━━━ RECORDS PROVIDED

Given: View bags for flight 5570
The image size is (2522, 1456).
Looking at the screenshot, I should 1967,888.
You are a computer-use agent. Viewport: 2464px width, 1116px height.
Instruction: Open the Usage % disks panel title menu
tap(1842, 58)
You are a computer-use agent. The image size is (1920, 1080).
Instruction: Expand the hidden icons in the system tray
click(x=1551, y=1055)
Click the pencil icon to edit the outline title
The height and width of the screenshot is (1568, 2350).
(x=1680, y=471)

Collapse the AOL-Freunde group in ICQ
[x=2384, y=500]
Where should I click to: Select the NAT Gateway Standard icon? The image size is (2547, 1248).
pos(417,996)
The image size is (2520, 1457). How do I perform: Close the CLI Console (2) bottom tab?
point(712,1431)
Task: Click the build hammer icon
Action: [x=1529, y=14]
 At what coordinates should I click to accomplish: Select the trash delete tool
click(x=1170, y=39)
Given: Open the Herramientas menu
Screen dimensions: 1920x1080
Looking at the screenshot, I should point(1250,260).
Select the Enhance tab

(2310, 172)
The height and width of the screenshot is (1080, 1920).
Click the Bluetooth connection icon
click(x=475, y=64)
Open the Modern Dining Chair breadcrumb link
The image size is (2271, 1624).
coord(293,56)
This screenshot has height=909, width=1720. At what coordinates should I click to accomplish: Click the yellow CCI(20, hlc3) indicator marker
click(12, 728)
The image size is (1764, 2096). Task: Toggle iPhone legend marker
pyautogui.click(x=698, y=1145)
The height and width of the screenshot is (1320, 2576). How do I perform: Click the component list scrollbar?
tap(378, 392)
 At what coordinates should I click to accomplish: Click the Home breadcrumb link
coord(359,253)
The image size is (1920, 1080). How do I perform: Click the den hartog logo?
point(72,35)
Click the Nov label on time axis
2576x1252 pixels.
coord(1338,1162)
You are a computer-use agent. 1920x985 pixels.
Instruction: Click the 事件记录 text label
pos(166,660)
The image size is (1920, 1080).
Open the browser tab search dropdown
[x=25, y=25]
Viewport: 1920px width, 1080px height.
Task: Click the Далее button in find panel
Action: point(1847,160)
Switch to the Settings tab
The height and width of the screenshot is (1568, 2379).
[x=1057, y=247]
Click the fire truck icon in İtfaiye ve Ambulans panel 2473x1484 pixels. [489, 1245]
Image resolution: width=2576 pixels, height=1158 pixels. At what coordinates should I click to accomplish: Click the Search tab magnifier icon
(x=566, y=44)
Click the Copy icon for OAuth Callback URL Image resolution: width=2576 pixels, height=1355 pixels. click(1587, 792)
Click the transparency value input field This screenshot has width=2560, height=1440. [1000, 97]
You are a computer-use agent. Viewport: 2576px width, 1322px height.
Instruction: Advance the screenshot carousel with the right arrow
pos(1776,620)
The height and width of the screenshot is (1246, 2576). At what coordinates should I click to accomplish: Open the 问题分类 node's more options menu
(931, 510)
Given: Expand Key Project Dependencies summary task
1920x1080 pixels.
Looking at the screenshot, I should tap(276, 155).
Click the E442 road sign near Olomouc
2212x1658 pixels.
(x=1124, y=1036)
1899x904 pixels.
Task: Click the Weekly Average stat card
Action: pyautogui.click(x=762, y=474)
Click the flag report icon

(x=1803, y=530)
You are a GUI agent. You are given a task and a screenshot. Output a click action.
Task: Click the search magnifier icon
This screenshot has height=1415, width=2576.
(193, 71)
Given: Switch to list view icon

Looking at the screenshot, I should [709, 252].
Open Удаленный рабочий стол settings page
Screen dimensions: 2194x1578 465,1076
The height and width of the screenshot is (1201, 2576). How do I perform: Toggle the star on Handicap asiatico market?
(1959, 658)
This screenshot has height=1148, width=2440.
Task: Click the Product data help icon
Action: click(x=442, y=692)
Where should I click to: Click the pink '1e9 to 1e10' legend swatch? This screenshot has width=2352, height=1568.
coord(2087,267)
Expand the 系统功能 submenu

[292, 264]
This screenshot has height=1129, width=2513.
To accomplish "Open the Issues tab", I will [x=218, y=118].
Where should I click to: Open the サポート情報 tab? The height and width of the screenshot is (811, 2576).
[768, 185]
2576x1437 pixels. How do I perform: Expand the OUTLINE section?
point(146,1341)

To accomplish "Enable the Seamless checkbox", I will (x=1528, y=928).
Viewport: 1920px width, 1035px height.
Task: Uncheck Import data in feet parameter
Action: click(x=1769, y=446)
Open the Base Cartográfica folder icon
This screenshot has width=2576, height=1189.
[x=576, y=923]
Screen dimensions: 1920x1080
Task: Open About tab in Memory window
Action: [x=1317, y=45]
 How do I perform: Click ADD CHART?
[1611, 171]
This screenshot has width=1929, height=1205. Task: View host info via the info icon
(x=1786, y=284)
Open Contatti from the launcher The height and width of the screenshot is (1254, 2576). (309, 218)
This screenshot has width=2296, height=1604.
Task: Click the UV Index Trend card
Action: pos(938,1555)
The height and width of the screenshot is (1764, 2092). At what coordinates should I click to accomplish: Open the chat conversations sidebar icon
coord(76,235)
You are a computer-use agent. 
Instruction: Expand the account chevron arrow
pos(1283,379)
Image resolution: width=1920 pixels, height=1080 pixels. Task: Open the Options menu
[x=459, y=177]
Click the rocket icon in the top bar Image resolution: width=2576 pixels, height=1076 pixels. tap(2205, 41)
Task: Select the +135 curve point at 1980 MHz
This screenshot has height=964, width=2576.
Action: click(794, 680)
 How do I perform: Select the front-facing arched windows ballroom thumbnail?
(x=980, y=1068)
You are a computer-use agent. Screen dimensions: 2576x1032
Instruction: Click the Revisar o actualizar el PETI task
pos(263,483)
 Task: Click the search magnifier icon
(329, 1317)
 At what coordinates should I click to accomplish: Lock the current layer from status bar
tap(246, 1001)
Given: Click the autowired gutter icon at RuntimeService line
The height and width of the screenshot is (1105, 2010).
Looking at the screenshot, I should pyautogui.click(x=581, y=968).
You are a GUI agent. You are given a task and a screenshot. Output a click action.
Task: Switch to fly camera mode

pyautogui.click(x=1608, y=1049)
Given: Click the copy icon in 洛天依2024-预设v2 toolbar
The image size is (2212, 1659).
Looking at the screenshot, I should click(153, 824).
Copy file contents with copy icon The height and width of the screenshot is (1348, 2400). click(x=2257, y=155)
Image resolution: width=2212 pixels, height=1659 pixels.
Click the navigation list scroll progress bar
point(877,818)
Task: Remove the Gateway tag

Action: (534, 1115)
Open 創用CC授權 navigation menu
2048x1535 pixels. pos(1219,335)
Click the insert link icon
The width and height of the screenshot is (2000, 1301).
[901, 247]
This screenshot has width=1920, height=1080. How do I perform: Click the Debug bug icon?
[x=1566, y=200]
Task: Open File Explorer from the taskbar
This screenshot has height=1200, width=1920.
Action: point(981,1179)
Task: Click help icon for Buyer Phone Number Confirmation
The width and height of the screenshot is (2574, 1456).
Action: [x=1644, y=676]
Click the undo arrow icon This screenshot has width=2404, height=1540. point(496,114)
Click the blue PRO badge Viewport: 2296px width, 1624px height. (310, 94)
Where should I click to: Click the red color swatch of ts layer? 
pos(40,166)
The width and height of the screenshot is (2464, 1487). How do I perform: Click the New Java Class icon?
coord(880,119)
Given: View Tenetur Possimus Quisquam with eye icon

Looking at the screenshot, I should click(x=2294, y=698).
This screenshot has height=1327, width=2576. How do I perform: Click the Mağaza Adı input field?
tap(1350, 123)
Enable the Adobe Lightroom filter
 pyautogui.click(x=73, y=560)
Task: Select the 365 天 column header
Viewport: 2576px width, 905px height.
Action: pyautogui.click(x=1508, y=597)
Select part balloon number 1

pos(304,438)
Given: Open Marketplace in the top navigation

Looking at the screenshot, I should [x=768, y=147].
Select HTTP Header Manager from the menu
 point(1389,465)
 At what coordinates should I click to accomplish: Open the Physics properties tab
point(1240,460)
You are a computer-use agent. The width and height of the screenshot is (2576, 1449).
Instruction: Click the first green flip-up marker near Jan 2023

━━━━━━

**WHAT TO DO:**
Filter the entries above down to the lines that contain the word "computer".

**OUTPUT OF THE EXERCISE:**
You are a computer-use agent. Viewport: 2464px width, 1116px height.
You are a computer-use agent. The image size is (1920, 1080).
You are a computer-use agent. 1920x985 pixels.
You are a computer-use agent. Viewport: 2576px width, 1322px height.
You are a computer-use agent. 
You are a computer-use agent. Screen dimensions: 2576x1032
You are a computer-use agent. The width and height of the screenshot is (2576, 1449).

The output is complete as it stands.